2人の妖は実は幼い頃千鶴と出会っており、それは千鶴が封印した悲しい記憶も絡んでいるというのが最初のエピソード。以後は彼らと千鶴、周囲の人間が絡むちょっとせつなく悲しく、でもハートフルな人間ドラマが展開されていきます。一話完結というほど区切られていませんが短いエピソードの連続という構成。人の心の闇をテーマにしていますがほっとする終わり方なので読後感がかなり良いです。明治中期という時代背景や世相をうまくドラマに絡めているところも特徴。

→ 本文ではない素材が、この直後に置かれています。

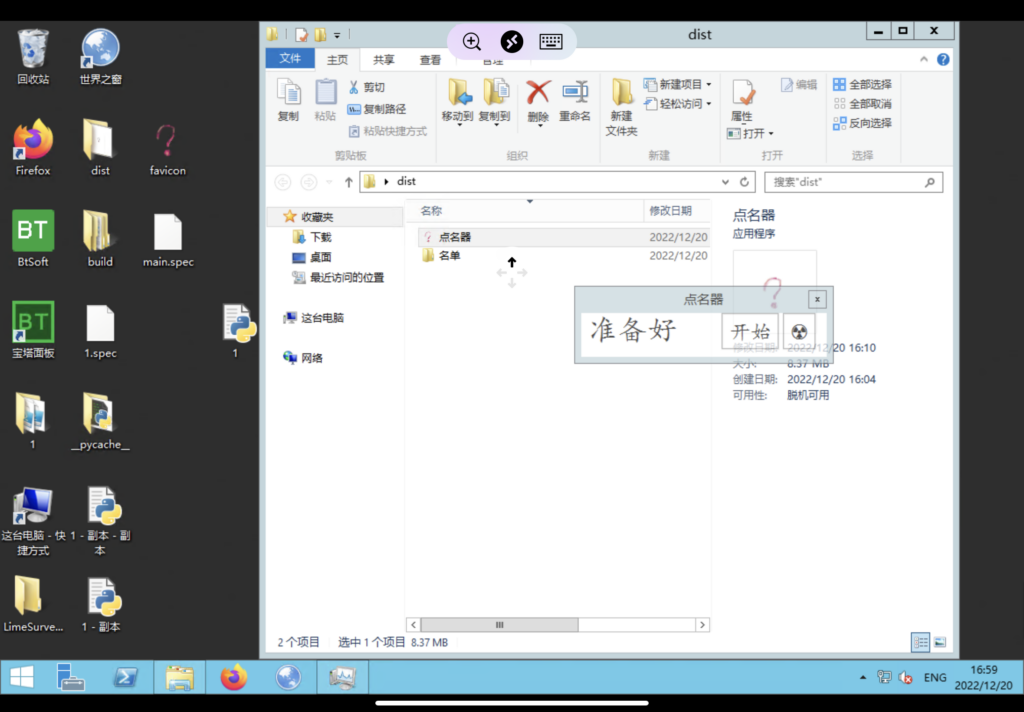Expand the 移动到 (Move to) dropdown

coord(459,124)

主人公はいうに及ばず父母や弟、主2人の妖怪、主人公を慕う男の子など登場する人物たちがほとんど好ましい人物像。特に父親の堅い家柄の割りに柔軟な思考の持ち主かつ器の広さ、主人公もその家庭環境からか面倒見が良いというか視野が広い気質が印象的でした。とはいえ出来た部分、光の部分のみならず闇の部分もきっちりと描かれていてかつ気が滅入る終わり方にしないところが絶妙。
絵はかなり高水準、耽美系というか実写系の絵柄で描きこみが多いのですが落ち着いた線運びと整理された画面構成でとても読みやすいです。